An iconic figure of the French air mail service, he devoted his entire career to opening up new air routes. At the age of 19, he began his career in aviation, passing his pilot's licence in 1921.
Mermoz was posted to Syria, where he could fully satisfy his thirst for freedom and adventure.
During his first 18 months in Palmyra, Mermoz learned his trade the hard way: after an engine fire over the middle of the desert, he spent 2 days and 2 nights alone in a difficult region, without food or water, surrounded by rebels, until he was rescued by a patrol of the French camel corps.
He was repatriated in February 1923. He soon demobilised and set off to conquer the world of civil aviation. In September 1924, he joined the Compagnie des Lignes Latécoère, where he became pilot on the Toulouse-Casablanca and then the Barcelona-Malaga lines.
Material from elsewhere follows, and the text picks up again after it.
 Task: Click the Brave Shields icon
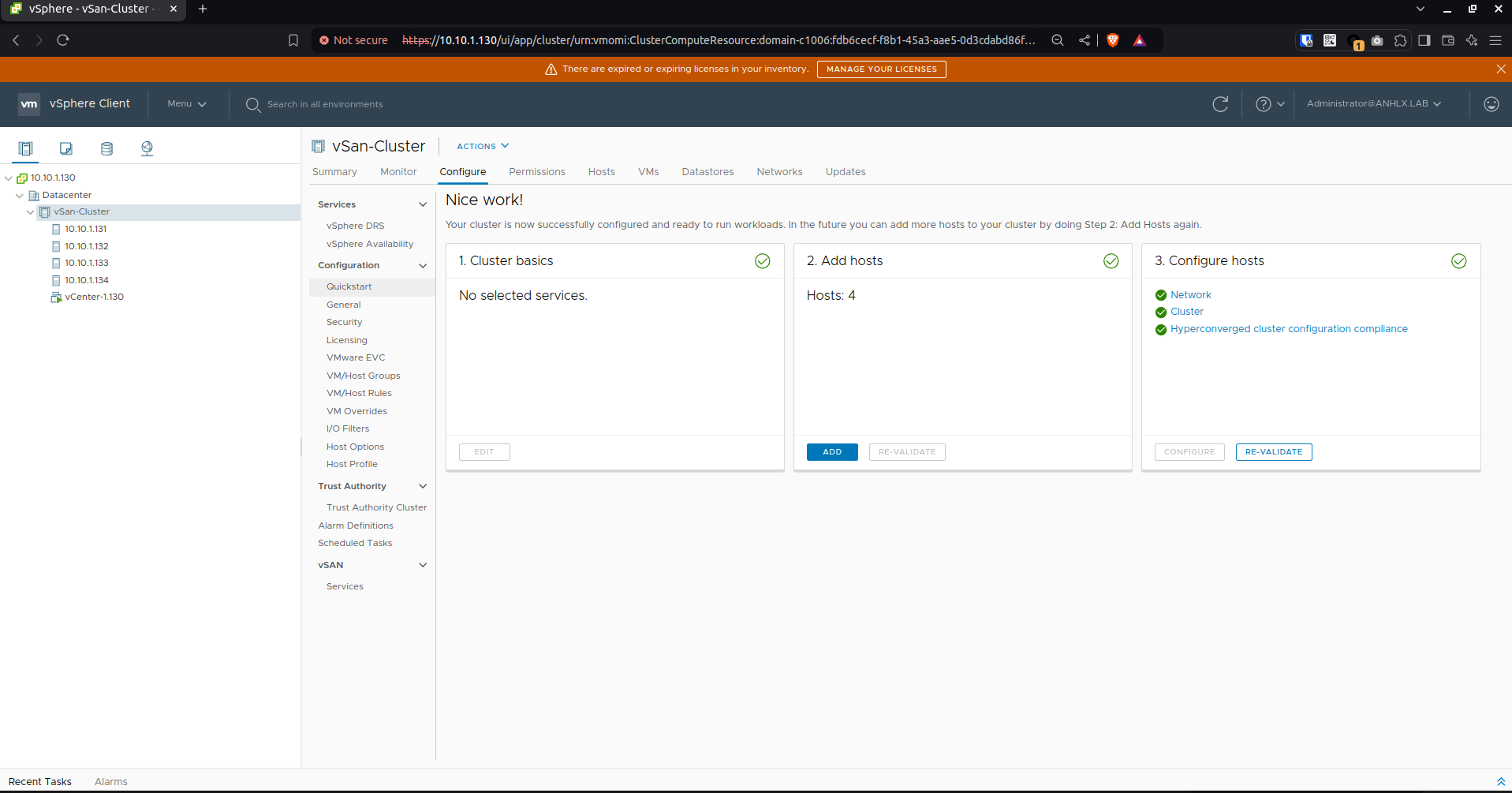[1113, 40]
In 1927, the Avions Français network was extended to South America. Mermoz, who was in charge of setting up the new network, moved to Buenos Aires.
He returned to France in 1930 and got his seaplane pilot's licence at Marignane. Shortly afterwards he made the first transatlantic postal crossing and broke the straight-line seaplane distance record.
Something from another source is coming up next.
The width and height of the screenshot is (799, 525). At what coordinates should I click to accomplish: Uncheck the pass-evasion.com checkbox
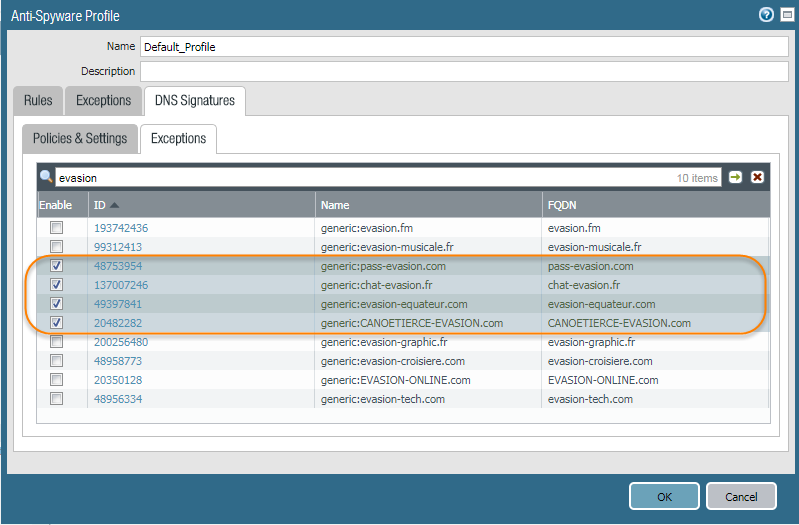click(57, 266)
Between 1930 and 1936, Mermoz crossed the South Atlantic 24 times.
On December 7, 1936, he once again left Dakar on board the "Croix-du-Sud" 4-engine seaplane but at 10.47am, the listening station in Dakar heard the following message: "Shutting down rear right engine...". Followed by a dreadful, final silence. The Croix-du-Sud disappeared without trace, taking with it one of the greatest pioneers of our air routes who trained at Villacoublay and whose entire life was focused on crossing the Atlantic Ocean - which was also to become his final resting place. For many years, Air France pilots wore a black tie (they now wear a blue one) in memory of Mermoz (and Guynemer).